In terms of human beings’ bodies, they are only valuable for their labor and are otherwise meant to be out of sight. Babcock notes, “Bodies pose a problem for the state because they can make ethical demands on those who see them; therefore, the state acts to limit their visibility.” Robert tells K, “What they would really like—this is my opinion—is for the campo to be miles away in the middle of the Koup out of sight. Then we could come on tiptoe in the middle of the night like fairies and do their work, dig their gardens, wash their pots, and be gone in the morning leaving everything nice and clean” (82). After the police raid on the camp, K comes to terms with the fact that “it no longer seemed an accident that the camp lay out of sight of the town on a road that led nowhere else” (94), yet his mind still revolts at the fact that the people in the camp are still bodies—how can the men guarding the camp not see that? Even if they die, their bodies are still there and must be accounted for, so why not let them live?
Coetzee considers bodies abstractly as well, associating certain aspects of K’s world as either feminine or masculine, the Mother or the Father.
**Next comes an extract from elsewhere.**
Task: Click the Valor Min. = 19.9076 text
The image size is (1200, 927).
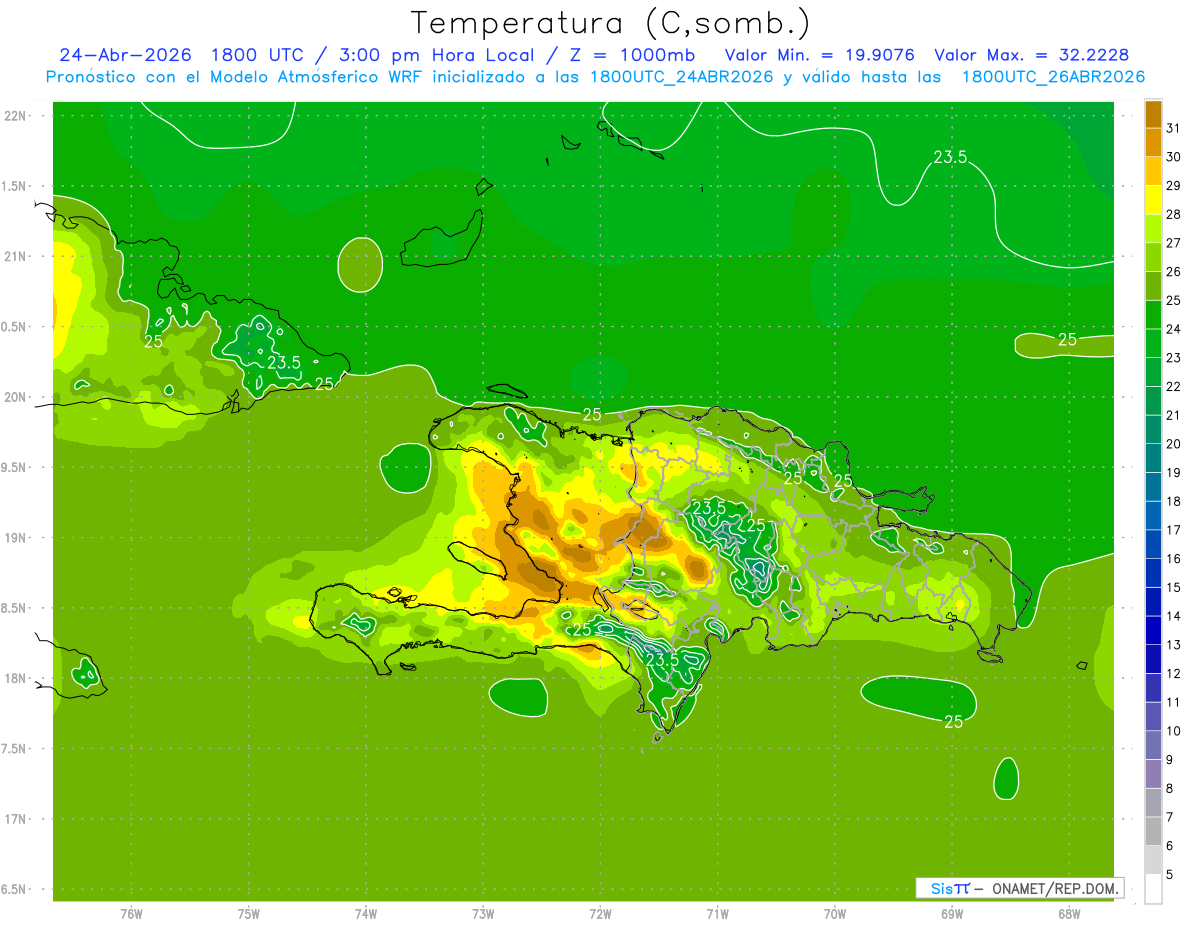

Critic Erin Mitchell notes that the binary opposites of camp and garden, for example, are a way for Coetzee to “figure institutions and camps, violence and war, law, and the social as they are corrupted by power relations, as masculine. K’s resistances to that power can then be figured as an alignment with the nurturant, gardening feminine.” K has absolutely no desire to be part of anything that smacks of the Father. Not only does he have no father in his life, but he says that his Father is Huis Norenius. He also thinks to himself, “How fortunate that I have no children…how fortunate that I have no desire to father” (104).
Instead, K identifies himself with the feminine and maternal. When in Jakkalsdrif, he is ostensibly classified with them. When he gardens on the Visagie farm, he “listens to and follows the imperatives of his drives and his body,” “isolates himself with his plant-children,” eschewing the structures and rules of a masculine, ordered society. K’s “work under the moon, his night-time concern for his plants, not only aligns him with the feminine, but also shows that he already inverts the usual human sense that the daylight is made for working, the night-time for sleeping.”